━━━━━ RECORDS SHOWN
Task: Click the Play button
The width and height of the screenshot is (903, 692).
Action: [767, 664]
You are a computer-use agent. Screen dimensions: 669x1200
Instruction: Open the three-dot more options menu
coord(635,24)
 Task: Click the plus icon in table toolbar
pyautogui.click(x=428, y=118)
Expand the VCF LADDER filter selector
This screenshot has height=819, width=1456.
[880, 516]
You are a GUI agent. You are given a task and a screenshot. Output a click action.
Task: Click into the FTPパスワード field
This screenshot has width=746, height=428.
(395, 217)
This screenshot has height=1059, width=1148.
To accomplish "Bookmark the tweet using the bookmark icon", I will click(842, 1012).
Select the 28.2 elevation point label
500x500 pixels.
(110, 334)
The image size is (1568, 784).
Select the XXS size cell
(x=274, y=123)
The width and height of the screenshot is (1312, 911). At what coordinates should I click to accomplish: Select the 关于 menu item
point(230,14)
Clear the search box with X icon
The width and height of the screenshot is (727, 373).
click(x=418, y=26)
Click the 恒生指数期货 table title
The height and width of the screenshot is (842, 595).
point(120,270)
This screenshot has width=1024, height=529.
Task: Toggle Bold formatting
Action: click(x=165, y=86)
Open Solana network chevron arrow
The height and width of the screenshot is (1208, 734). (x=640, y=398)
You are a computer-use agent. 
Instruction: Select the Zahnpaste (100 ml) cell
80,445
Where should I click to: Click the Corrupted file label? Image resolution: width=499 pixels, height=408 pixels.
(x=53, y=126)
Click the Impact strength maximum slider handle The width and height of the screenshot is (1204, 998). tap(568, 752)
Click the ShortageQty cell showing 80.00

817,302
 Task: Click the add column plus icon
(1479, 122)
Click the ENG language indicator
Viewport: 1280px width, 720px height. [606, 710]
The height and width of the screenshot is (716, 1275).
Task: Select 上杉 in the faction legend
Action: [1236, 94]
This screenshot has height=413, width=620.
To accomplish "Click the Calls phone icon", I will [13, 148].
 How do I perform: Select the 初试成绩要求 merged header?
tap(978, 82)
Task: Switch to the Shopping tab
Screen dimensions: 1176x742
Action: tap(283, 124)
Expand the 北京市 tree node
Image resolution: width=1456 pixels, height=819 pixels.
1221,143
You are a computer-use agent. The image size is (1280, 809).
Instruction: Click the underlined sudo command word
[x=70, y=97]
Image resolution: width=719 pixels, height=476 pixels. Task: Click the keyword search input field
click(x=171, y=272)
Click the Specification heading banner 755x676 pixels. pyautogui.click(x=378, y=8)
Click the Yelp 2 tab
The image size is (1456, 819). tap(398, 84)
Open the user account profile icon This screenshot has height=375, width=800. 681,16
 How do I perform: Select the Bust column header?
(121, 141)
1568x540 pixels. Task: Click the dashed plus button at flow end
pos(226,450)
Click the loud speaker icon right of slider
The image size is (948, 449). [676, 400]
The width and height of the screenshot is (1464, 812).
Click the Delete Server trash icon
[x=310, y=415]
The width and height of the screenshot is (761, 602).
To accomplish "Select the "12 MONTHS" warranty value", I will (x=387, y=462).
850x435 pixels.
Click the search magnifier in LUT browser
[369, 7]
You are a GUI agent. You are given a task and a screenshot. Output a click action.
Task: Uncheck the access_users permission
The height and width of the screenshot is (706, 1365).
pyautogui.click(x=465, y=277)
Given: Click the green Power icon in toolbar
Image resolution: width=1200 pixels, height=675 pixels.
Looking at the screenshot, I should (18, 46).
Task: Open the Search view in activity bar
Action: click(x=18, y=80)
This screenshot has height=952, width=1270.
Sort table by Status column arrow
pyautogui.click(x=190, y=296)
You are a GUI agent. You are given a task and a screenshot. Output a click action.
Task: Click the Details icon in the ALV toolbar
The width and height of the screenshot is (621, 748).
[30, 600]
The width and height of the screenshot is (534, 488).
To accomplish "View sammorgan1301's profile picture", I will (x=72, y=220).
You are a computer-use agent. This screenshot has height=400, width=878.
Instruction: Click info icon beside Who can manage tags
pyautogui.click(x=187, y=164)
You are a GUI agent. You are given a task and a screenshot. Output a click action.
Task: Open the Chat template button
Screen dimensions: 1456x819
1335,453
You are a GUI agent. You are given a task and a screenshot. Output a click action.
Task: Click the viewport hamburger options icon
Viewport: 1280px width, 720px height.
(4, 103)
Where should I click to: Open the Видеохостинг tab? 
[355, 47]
━━━━━━━━━━
DIRECTIVE. Copy these rows verbatim, from the first one through the last.

SOLUTION BELOW.
Task: Click the Play button
The width and height of the screenshot is (903, 692).
Action: [767, 664]
You are a computer-use agent. Screen dimensions: 669x1200
Instruction: Open the three-dot more options menu
coord(635,24)
 Task: Click the plus icon in table toolbar
pyautogui.click(x=428, y=118)
Expand the VCF LADDER filter selector
This screenshot has height=819, width=1456.
[880, 516]
You are a GUI agent. You are given a task and a screenshot. Output a click action.
Task: Click into the FTPパスワード field
This screenshot has width=746, height=428.
(395, 217)
This screenshot has height=1059, width=1148.
To accomplish "Bookmark the tweet using the bookmark icon", I will click(842, 1012).
Select the 28.2 elevation point label
500x500 pixels.
(110, 334)
The image size is (1568, 784).
Select the XXS size cell
(x=274, y=123)
The width and height of the screenshot is (1312, 911). At what coordinates should I click to accomplish: Select the 关于 menu item
point(230,14)
Clear the search box with X icon
The width and height of the screenshot is (727, 373).
click(x=418, y=26)
Click the 恒生指数期货 table title
The height and width of the screenshot is (842, 595).
point(120,270)
This screenshot has width=1024, height=529.
Task: Toggle Bold formatting
Action: click(x=165, y=86)
Open Solana network chevron arrow
The height and width of the screenshot is (1208, 734). (x=640, y=398)
You are a computer-use agent. 
Instruction: Select the Zahnpaste (100 ml) cell
80,445
Where should I click to: Click the Corrupted file label? Image resolution: width=499 pixels, height=408 pixels.
(x=53, y=126)
Click the Impact strength maximum slider handle The width and height of the screenshot is (1204, 998). tap(568, 752)
Click the ShortageQty cell showing 80.00

817,302
 Task: Click the add column plus icon
(1479, 122)
Click the ENG language indicator
Viewport: 1280px width, 720px height. [606, 710]
The height and width of the screenshot is (716, 1275).
Task: Select 上杉 in the faction legend
Action: [1236, 94]
This screenshot has height=413, width=620.
To accomplish "Click the Calls phone icon", I will [13, 148].
 How do I perform: Select the 初试成绩要求 merged header?
tap(978, 82)
Task: Switch to the Shopping tab
Screen dimensions: 1176x742
Action: tap(283, 124)
Expand the 北京市 tree node
Image resolution: width=1456 pixels, height=819 pixels.
1221,143
You are a computer-use agent. The image size is (1280, 809).
Instruction: Click the underlined sudo command word
[x=70, y=97]
Image resolution: width=719 pixels, height=476 pixels. Task: Click the keyword search input field
click(x=171, y=272)
Click the Specification heading banner 755x676 pixels. pyautogui.click(x=378, y=8)
Click the Yelp 2 tab
The image size is (1456, 819). tap(398, 84)
Open the user account profile icon This screenshot has height=375, width=800. 681,16
 How do I perform: Select the Bust column header?
(121, 141)
1568x540 pixels. Task: Click the dashed plus button at flow end
pos(226,450)
Click the loud speaker icon right of slider
The image size is (948, 449). [676, 400]
The width and height of the screenshot is (1464, 812).
Click the Delete Server trash icon
[x=310, y=415]
The width and height of the screenshot is (761, 602).
To accomplish "Select the "12 MONTHS" warranty value", I will (x=387, y=462).
850x435 pixels.
Click the search magnifier in LUT browser
[369, 7]
You are a GUI agent. You are given a task and a screenshot. Output a click action.
Task: Uncheck the access_users permission
The height and width of the screenshot is (706, 1365).
pyautogui.click(x=465, y=277)
Given: Click the green Power icon in toolbar
Image resolution: width=1200 pixels, height=675 pixels.
Looking at the screenshot, I should (18, 46).
Task: Open the Search view in activity bar
Action: click(x=18, y=80)
This screenshot has height=952, width=1270.
Sort table by Status column arrow
pyautogui.click(x=190, y=296)
You are a GUI agent. You are given a task and a screenshot. Output a click action.
Task: Click the Details icon in the ALV toolbar
The width and height of the screenshot is (621, 748).
[30, 600]
The width and height of the screenshot is (534, 488).
To accomplish "View sammorgan1301's profile picture", I will (x=72, y=220).
You are a computer-use agent. This screenshot has height=400, width=878.
Instruction: Click info icon beside Who can manage tags
pyautogui.click(x=187, y=164)
You are a GUI agent. You are given a task and a screenshot. Output a click action.
Task: Open the Chat template button
Screen dimensions: 1456x819
1335,453
You are a GUI agent. You are given a task and a screenshot. Output a click action.
Task: Click the viewport hamburger options icon
Viewport: 1280px width, 720px height.
(4, 103)
Where should I click to: Open the Видеохостинг tab? 
[355, 47]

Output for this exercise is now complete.